February 14, 2011 — Leave a comment

Photo by Hannah Stelzl

I am focused on entrepreneurship!  When my wife and I first started homeschooling our children we caught the vision for a different kind of education.  One that would build the not-so-academic side of those we are raising, but still equip them with the essential reading, writing, and arithmetic skills needed to succeed.

My schooling history has made me more risk adverse than I’d like.  It’s taken me twenty-five years to unlearn the principles of:

– Mastering the No. 2 Pencil

– Only submitting what was asked for

– Never thinking outside the box – putting away all creativity

– Thinking that wisdom is somehow related to memorizing a certain number of biology terms

(and the list goes on)…

Photo by Hannah Stelzl

With this in mind, my kids are working on businesses – all the time, thinking about how to create new opportunities, serving the basic needs of those around us, establishing value, setting fees, and selling.   This year marks another year of Sarah’s annual Valentine’s Day Cookie bake.  This year she sold over 200 cookies by cold calling with a compelling message.  Some even gave additional money or donated without accepting cookies!  Of course she had help from Tiny-Tim who enjoys cooking (and perhaps even more, eating the left overs.)

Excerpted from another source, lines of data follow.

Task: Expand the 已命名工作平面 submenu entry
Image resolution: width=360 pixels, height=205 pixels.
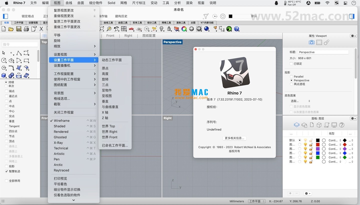Action: pyautogui.click(x=115, y=145)
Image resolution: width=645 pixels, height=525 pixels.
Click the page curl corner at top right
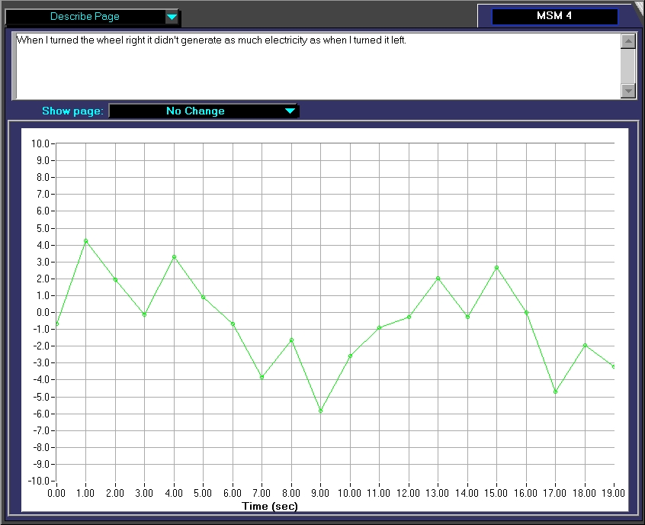(638, 7)
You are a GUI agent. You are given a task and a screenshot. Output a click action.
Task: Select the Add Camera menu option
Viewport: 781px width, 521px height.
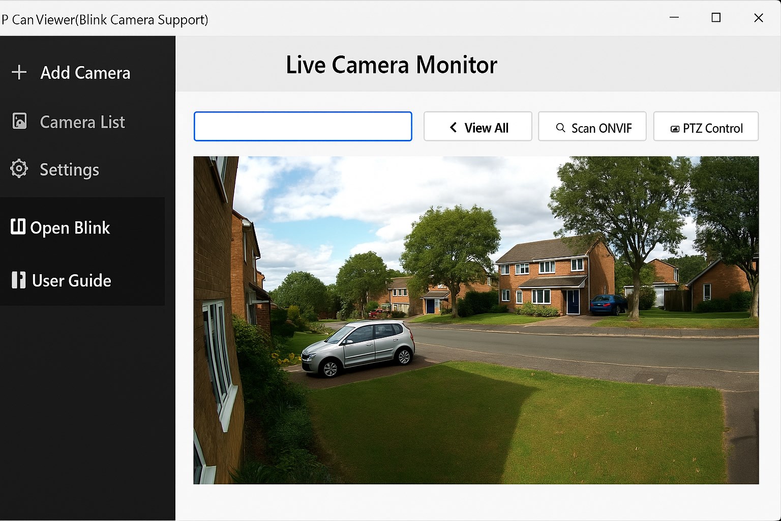click(84, 73)
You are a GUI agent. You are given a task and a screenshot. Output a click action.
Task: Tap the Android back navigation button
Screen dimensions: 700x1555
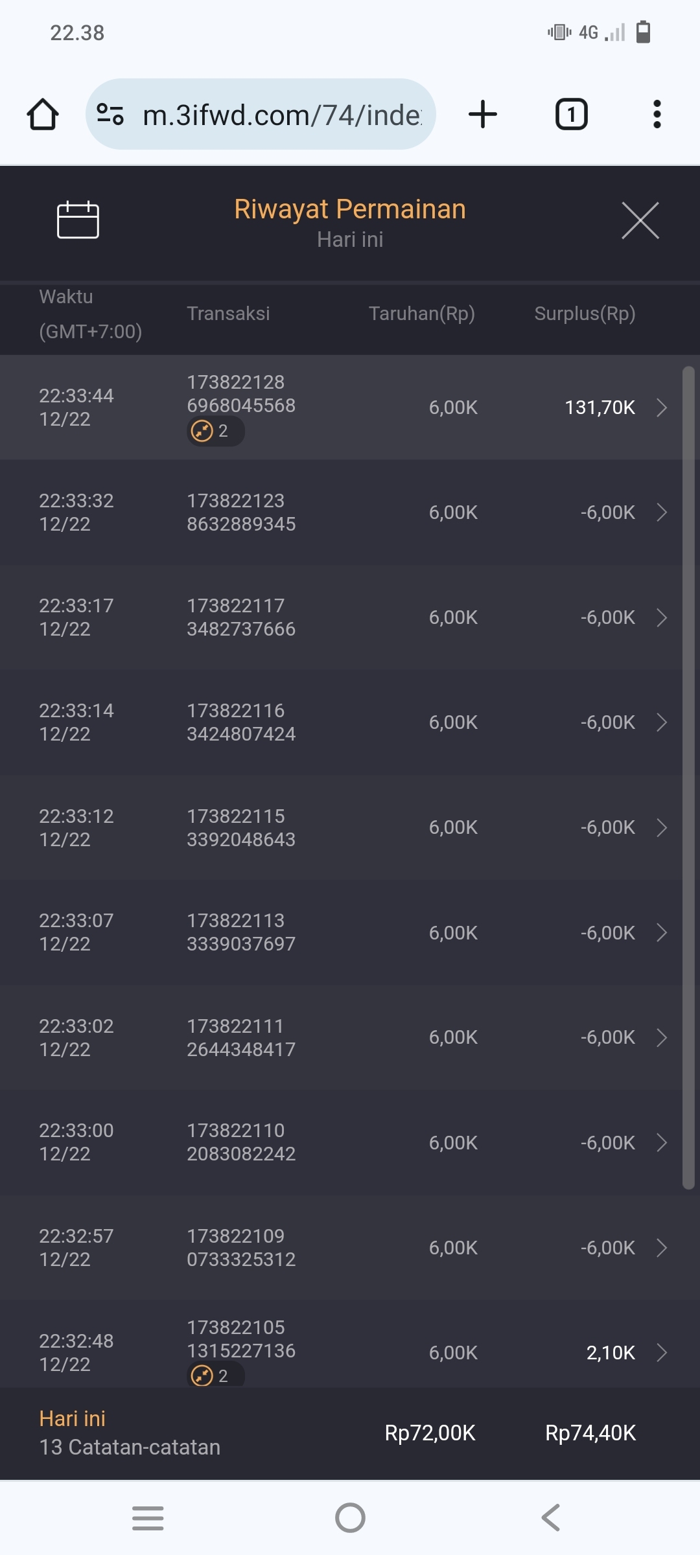(550, 1517)
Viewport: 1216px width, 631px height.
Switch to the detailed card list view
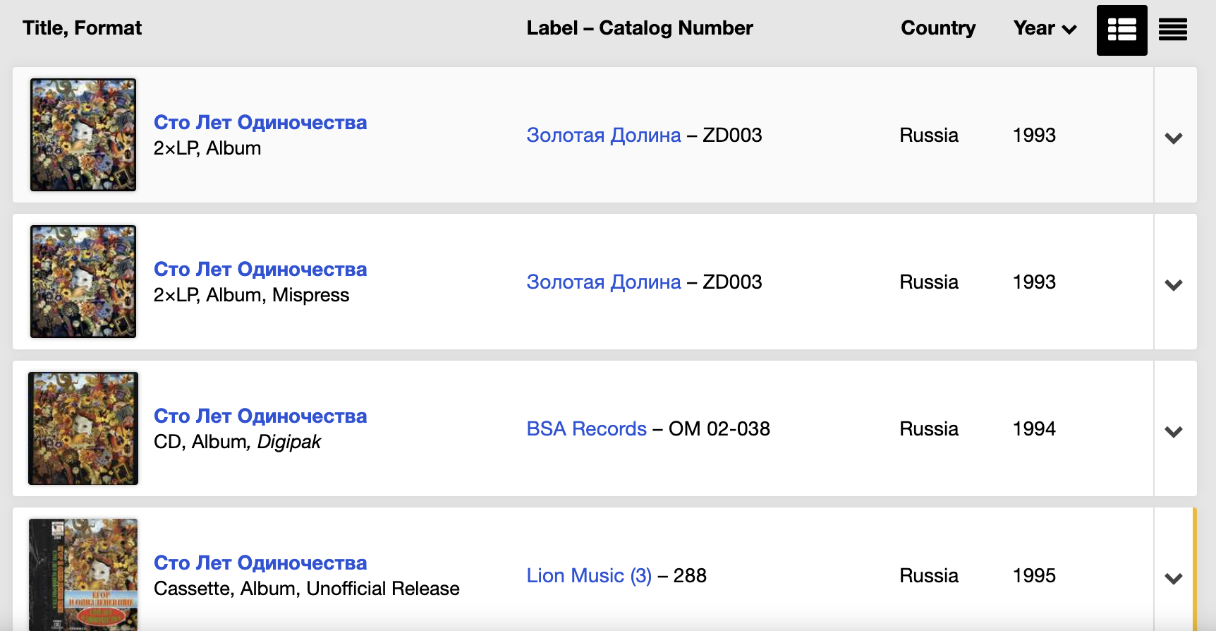[1121, 30]
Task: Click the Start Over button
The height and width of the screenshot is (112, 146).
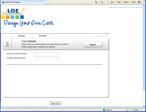Action: click(55, 104)
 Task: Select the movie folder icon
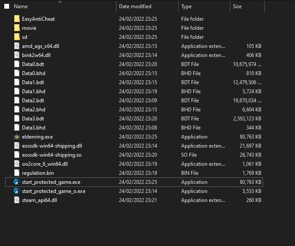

Through this project we’ve studied how to discover a new opportunity, how to avoid working at McDonalds for mininum wage, how to sell to strangers (cold calling), how to develop a message that sells,…but also, how to count the cost of goods sold (COGS), the difference between sales, gross profit, net profit, and losses due to wrong or canceled orders.  Fortunately we have not had to deal with customer service issues on this particular project, but we’ve covered that in other projects, and hope to minimize this in the future.

Photo by Hannah Stelzl

What are you doing today to extend beyond what you learned in school – to think creatively, and to find business opportunities where there don’t seem to be any?